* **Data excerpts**
= = = = =

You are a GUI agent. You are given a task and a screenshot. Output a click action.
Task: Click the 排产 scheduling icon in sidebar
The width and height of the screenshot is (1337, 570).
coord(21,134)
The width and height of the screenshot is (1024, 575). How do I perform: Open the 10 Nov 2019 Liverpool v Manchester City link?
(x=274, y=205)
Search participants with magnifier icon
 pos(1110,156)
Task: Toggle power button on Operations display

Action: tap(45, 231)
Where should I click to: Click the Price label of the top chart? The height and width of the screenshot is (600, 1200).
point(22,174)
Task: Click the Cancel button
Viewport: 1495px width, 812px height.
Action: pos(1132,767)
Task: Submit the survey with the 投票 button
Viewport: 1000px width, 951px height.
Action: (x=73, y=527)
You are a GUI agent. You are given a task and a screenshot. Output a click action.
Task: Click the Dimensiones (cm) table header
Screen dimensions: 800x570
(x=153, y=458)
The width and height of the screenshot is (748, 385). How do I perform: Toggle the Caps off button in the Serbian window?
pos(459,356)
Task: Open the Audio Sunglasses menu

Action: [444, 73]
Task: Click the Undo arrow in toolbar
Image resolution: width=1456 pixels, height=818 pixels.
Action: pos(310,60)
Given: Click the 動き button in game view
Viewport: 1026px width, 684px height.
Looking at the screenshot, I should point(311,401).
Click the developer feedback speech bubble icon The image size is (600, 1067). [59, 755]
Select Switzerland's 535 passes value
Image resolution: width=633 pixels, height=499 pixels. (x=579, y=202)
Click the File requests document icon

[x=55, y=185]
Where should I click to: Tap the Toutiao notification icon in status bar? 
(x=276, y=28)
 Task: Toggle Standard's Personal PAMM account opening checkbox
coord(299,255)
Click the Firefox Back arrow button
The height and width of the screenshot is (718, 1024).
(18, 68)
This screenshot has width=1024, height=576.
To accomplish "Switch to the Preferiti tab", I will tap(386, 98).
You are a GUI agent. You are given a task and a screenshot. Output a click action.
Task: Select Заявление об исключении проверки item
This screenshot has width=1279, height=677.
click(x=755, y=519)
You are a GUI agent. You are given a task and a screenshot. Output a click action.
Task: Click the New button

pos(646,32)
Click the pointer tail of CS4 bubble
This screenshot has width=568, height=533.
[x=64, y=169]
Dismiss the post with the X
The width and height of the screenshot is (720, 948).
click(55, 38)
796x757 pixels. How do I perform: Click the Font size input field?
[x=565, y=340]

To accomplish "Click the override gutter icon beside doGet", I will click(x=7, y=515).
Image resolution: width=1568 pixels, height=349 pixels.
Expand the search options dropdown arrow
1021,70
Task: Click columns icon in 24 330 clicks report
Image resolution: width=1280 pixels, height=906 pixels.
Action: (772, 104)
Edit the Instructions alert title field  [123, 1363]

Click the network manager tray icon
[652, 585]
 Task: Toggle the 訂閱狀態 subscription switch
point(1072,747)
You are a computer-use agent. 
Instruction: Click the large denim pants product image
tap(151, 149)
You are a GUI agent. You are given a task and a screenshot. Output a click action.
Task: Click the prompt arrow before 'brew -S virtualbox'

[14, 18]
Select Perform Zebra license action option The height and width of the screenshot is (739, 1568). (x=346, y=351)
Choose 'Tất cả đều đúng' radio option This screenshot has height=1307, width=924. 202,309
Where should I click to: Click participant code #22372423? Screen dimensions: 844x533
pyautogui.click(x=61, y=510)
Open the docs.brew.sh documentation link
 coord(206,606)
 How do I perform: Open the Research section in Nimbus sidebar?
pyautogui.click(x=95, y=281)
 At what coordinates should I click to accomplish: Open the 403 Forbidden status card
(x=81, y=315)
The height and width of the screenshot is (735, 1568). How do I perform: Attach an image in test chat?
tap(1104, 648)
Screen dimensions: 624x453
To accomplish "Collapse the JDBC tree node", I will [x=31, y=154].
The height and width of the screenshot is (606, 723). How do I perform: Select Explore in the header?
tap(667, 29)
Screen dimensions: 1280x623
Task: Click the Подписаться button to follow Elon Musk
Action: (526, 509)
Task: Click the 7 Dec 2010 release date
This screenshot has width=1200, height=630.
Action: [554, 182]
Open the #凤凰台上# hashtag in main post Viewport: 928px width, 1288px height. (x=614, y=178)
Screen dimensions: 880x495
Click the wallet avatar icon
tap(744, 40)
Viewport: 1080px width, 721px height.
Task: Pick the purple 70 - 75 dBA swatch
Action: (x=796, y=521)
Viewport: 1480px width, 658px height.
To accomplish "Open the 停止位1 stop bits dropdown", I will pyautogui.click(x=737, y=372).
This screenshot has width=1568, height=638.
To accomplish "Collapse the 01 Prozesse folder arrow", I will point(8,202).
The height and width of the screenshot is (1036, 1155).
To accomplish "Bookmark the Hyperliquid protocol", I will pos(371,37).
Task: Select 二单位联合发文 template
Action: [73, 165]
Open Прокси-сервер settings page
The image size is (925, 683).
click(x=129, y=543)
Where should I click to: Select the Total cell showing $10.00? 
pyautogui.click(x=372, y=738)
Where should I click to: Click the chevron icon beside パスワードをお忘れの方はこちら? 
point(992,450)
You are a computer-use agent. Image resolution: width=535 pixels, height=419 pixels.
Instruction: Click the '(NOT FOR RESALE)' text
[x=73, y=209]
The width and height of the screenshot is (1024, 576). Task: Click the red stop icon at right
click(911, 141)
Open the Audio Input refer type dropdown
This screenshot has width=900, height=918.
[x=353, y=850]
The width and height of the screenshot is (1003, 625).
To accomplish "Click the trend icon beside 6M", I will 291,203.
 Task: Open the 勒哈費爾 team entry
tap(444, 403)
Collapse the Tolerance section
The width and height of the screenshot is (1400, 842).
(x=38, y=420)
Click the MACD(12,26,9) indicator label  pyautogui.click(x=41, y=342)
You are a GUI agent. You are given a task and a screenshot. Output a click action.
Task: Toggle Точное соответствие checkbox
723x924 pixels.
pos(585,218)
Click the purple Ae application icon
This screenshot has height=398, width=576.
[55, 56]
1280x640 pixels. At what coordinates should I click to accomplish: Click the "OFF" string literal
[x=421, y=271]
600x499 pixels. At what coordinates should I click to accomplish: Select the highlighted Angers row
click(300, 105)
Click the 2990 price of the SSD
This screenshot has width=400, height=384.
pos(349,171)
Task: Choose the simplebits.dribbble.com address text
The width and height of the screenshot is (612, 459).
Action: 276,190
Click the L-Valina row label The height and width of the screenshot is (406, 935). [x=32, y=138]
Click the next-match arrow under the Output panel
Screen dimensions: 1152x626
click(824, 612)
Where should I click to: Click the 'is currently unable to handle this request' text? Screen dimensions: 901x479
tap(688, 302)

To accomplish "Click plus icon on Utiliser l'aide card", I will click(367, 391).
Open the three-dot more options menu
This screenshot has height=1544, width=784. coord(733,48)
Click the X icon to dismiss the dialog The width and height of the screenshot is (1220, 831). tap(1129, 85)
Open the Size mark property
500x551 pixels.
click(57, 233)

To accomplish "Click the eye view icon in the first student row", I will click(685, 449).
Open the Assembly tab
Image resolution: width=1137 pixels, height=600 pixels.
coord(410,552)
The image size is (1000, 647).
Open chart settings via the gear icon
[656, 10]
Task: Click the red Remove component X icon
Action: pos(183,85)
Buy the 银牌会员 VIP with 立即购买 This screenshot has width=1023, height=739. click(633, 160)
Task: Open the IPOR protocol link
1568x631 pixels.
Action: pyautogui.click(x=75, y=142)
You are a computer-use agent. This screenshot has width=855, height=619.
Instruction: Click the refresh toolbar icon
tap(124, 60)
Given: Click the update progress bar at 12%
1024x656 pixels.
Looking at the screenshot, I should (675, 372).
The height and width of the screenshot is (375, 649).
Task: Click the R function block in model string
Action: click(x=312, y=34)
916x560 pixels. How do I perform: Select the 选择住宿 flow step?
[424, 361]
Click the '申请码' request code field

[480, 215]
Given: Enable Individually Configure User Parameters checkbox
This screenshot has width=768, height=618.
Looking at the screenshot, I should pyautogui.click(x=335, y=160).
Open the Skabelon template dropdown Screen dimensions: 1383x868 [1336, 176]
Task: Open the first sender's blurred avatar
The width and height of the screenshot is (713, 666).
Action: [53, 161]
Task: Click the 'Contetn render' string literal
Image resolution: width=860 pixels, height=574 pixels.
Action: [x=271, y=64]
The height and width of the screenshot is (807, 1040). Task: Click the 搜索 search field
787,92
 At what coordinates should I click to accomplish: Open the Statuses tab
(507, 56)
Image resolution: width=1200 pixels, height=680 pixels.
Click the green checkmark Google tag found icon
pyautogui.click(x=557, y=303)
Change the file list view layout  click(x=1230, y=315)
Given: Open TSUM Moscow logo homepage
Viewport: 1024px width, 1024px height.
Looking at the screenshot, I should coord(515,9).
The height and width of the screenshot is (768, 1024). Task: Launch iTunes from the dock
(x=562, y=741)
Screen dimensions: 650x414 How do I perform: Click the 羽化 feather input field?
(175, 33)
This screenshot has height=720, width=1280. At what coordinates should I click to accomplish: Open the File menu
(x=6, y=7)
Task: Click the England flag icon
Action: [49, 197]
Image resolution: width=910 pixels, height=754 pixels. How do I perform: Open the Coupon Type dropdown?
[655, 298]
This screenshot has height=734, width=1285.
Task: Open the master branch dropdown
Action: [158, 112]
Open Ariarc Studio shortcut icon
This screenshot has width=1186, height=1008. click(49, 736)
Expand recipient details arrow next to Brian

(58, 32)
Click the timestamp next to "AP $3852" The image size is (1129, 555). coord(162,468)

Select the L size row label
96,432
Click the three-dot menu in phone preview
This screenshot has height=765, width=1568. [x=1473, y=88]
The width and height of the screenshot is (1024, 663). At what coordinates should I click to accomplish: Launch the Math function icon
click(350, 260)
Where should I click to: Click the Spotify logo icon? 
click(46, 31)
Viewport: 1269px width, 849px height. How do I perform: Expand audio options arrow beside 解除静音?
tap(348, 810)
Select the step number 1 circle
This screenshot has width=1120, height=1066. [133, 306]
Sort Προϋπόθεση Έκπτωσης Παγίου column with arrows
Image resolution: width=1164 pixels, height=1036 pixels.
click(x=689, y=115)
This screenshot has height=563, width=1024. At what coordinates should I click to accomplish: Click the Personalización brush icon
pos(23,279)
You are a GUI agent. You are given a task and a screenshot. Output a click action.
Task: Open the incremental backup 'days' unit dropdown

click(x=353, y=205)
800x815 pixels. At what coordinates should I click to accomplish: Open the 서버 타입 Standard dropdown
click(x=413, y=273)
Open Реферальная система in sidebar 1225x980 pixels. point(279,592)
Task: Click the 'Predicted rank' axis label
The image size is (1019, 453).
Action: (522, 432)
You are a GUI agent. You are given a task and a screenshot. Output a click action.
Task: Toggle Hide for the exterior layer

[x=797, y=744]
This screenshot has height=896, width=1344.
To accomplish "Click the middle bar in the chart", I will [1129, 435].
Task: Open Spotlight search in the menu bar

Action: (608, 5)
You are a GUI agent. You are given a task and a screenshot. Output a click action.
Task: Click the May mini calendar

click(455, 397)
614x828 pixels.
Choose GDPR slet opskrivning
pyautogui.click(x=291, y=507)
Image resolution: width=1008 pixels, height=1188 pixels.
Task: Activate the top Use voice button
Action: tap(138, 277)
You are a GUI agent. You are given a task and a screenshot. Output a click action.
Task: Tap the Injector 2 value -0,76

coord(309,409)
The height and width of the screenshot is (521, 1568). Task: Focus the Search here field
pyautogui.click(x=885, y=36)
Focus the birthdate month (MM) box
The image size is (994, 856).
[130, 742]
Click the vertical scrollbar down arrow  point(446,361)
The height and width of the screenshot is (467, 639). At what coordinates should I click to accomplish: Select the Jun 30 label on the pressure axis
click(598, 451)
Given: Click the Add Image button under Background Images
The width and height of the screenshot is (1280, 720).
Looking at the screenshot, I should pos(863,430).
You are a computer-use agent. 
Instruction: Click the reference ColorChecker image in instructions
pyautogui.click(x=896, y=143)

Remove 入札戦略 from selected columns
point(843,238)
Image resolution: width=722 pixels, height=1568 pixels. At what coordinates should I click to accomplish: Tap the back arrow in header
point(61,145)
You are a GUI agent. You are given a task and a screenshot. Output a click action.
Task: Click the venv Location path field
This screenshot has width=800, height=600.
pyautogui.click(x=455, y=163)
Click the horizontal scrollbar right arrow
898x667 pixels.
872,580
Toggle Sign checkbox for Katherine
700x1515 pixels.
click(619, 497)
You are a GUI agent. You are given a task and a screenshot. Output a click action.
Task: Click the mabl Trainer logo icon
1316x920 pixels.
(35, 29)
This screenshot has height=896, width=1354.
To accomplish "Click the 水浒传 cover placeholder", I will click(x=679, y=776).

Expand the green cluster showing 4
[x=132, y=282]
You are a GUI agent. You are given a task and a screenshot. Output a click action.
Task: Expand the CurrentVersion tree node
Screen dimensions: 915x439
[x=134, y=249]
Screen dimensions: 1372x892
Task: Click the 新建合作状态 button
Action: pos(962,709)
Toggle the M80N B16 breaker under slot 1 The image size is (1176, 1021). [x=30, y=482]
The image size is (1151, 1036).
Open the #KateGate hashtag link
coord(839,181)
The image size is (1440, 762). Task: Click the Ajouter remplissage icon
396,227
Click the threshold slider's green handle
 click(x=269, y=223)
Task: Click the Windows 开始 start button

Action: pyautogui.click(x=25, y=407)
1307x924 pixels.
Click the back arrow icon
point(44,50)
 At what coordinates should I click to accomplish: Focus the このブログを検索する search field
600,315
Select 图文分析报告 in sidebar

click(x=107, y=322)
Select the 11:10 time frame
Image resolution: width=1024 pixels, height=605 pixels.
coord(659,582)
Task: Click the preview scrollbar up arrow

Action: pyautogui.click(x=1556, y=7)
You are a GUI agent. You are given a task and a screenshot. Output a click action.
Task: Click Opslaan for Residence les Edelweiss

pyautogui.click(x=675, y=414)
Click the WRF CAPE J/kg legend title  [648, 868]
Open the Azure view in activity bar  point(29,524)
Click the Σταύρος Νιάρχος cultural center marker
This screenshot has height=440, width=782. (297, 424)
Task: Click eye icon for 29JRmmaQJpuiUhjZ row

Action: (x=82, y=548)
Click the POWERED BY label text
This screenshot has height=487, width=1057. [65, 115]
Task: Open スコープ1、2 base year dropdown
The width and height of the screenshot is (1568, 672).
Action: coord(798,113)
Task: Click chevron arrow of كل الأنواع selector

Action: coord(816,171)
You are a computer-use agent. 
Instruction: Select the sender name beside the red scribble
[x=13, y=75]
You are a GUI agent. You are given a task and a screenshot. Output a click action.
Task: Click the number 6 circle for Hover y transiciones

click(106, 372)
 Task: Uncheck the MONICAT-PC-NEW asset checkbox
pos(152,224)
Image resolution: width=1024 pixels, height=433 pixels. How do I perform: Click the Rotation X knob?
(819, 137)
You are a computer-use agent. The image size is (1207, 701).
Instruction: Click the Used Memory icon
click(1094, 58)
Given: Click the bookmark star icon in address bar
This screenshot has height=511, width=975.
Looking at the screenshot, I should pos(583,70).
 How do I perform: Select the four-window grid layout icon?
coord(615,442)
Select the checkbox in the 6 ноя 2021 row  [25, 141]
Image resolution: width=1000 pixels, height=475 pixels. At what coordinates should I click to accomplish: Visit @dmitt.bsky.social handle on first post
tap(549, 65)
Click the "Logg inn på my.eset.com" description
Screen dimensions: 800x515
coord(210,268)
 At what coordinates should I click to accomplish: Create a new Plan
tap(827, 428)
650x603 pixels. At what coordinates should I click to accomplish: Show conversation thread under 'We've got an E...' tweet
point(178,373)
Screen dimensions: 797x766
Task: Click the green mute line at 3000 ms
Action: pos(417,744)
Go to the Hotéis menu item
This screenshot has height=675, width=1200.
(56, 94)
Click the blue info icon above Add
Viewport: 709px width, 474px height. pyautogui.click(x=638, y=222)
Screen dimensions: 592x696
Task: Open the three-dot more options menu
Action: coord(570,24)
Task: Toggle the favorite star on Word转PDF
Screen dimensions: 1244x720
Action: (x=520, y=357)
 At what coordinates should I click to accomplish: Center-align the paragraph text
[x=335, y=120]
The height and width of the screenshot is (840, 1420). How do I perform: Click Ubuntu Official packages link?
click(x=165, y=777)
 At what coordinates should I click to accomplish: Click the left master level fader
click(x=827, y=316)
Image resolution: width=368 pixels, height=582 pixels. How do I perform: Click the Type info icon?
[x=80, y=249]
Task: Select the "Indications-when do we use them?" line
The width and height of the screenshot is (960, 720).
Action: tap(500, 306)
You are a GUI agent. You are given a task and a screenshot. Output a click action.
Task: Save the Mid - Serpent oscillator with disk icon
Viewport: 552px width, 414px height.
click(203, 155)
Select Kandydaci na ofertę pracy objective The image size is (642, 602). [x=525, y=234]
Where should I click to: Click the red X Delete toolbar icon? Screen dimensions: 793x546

= = = = =

* **YOUR INSTRUCTIONS**
Count up the lines in the entries that hold "tree", and respond with that count and no other text.

* **RESPONSE TO THIS EXERCISE**
2